You don't even need a third-party app to get a virus on iPhone. As long as you're signed in with your Apple ID, you're vulnerable to Pegasus and a number of other decoder-based payloads that can crash, manipulate or create an entire VM inside your iPhone.
Worrying about the contents of an Open-Source binary is small-fries, my friend.

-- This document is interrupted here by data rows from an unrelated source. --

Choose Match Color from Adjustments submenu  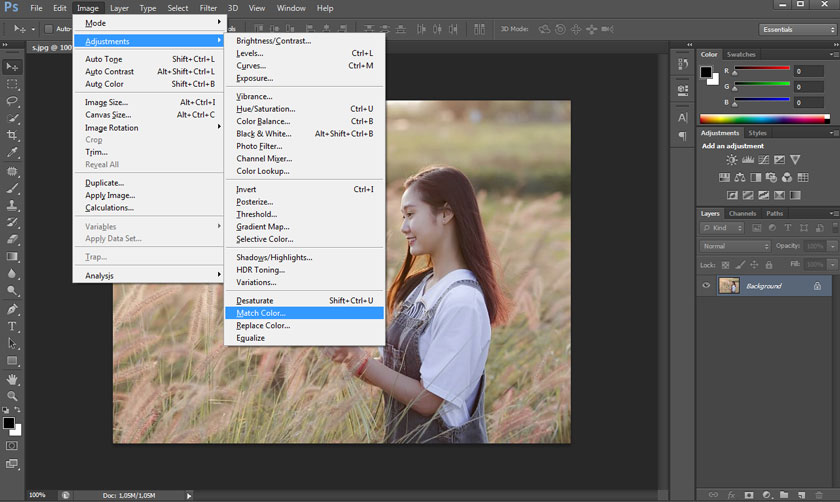click(261, 313)
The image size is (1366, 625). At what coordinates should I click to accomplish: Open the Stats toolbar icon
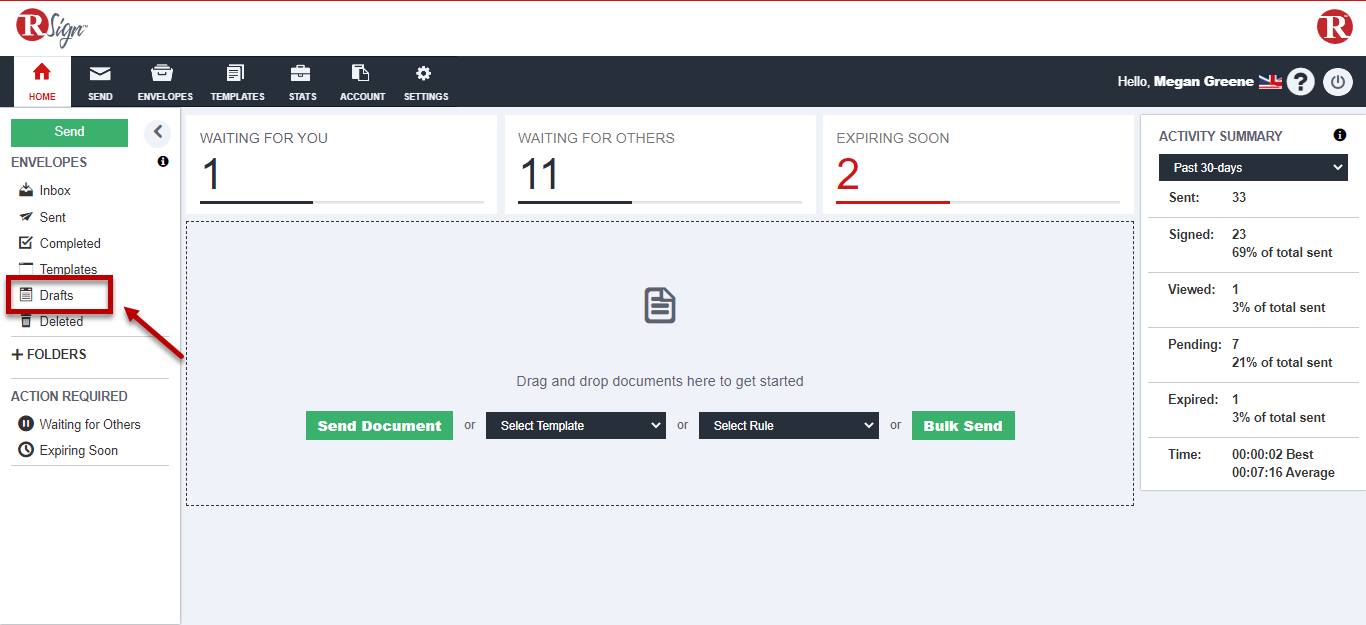[300, 73]
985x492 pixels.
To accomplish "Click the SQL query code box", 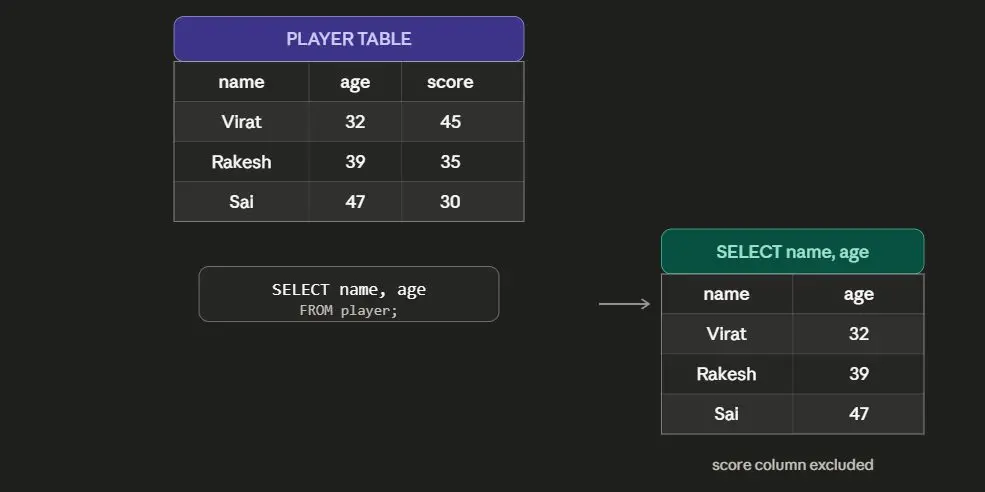I will (349, 294).
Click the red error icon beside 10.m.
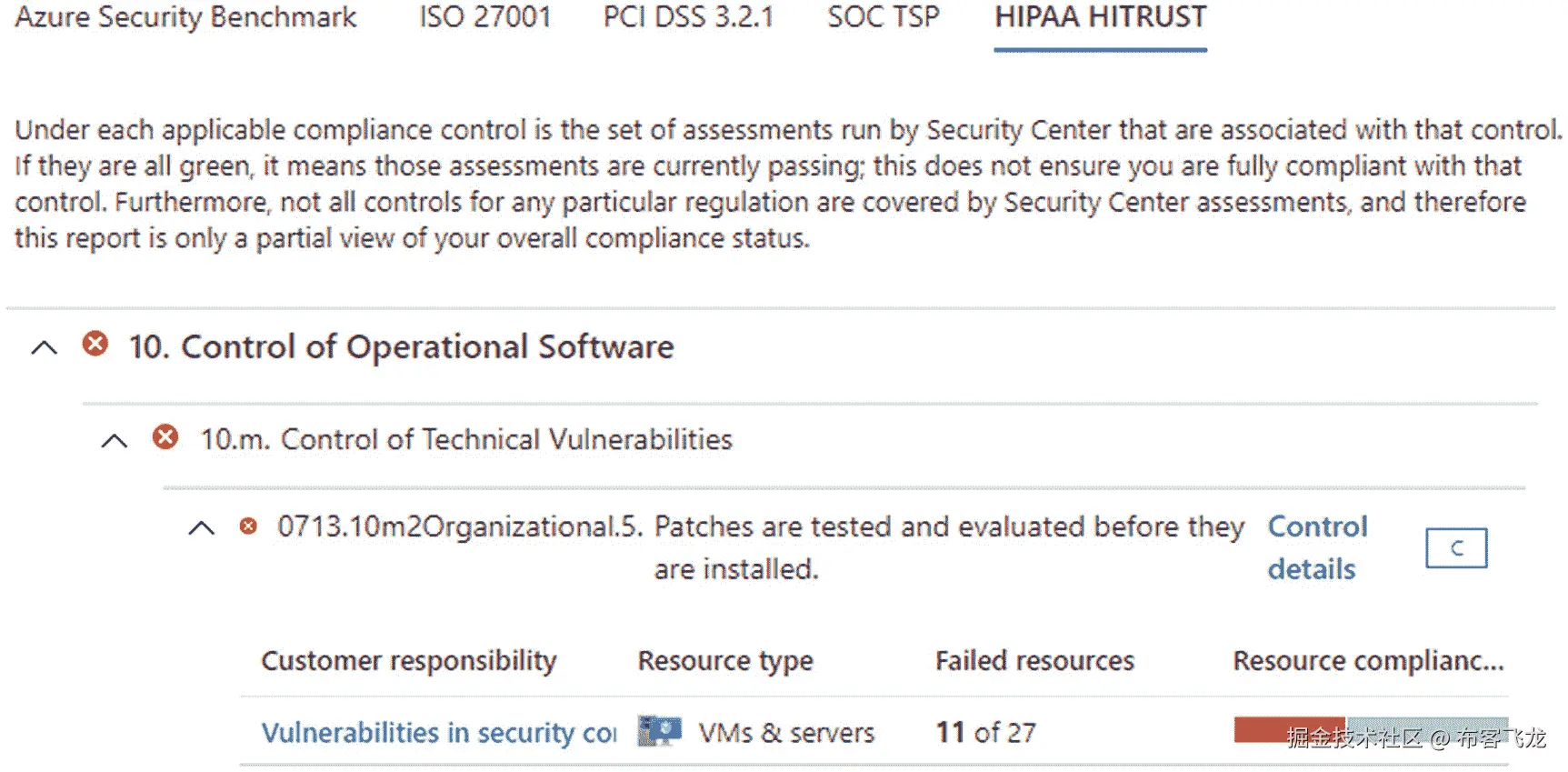1568x772 pixels. pos(165,437)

Alternatively, just have realistic expectations of the devices you own. Everything you have is vulnerable to exploits and social engineering. Apple can't save you from that any more than Google, Microsoft, or even the Open Source community can. Apple pretending that they're poised to solve these problems is an illusion, and one you probably shouldn't argue in favor of.
What strawman are you fighting? What expectation did I say that isn't realistic? I did not state that I was against Apple allowing 3rd party appstores or against sideloading. I said that I prefer to use the offical app store, and I am happy that Apple is loosening the restrictions around 3rd party browser engines as I did not agree with it.
Maybe I am misinterpreting your argument? I feel like you stated that since state actors can hack my phone, I should stop worrying about security.
The appstore limited Facebooks ability to collect information on me. This is a fact.
> I trust Apple to do a decent job at protecting me [...] more than a 3rd party app store.
Arguing over App Store security borders on hypocrisy when there are gaping-wide exploits in the default iOS ecosystem.
Also, this bit:
> more importantly, my less tech minded friends
If your friends can't be trusted to use the internet without direct supervision, maybe they shouldn't have access to Safari, YouTube, Twitter or an iPhone either. It's a hard argument to strongman when the iPhone has a web browser packed in.
Worrying about the contents of an Open-Source binary is small-fries, my friend.